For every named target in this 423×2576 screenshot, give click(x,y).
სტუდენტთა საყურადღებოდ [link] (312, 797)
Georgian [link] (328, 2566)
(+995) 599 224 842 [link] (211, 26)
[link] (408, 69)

---

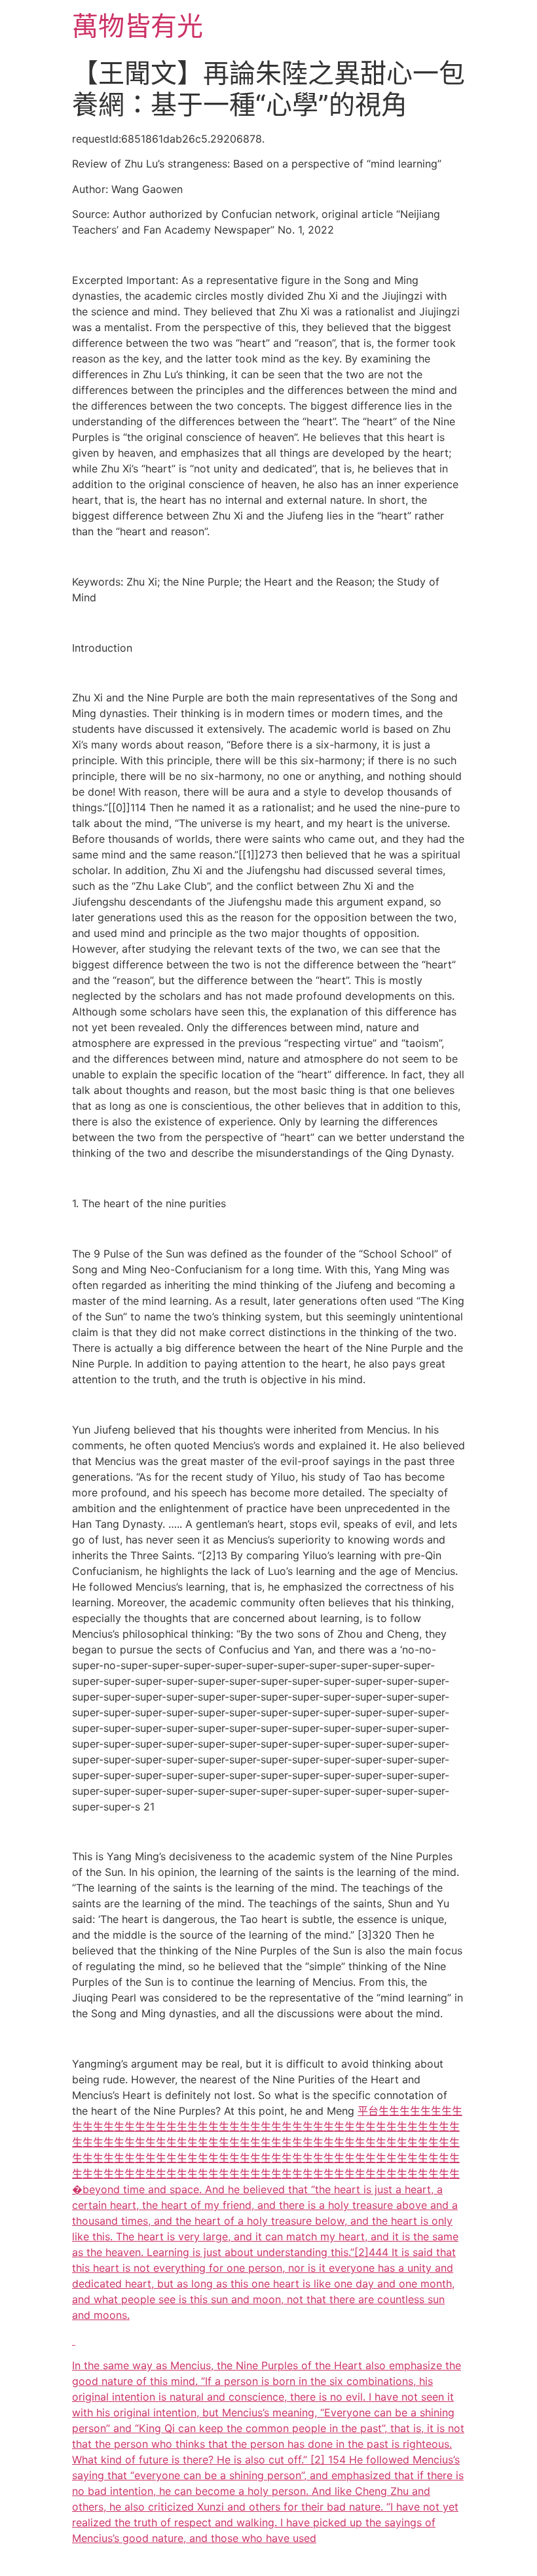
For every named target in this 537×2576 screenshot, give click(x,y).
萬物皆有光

==

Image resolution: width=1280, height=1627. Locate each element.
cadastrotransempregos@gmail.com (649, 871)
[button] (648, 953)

# [Task prompt]
Transcribe the lines above between the line holding "For every named target in this 423×2576" and the line holding "[link] (408, 69)", inclusive, exactly as they stand and with nothing added.

# [Written response]
For every named target in this 423×2576 screenshot, give click(x,y).
სტუდენტთა საყურადღებოდ [link] (312, 797)
Georgian [link] (328, 2566)
(+995) 599 224 842 [link] (211, 26)
[link] (408, 69)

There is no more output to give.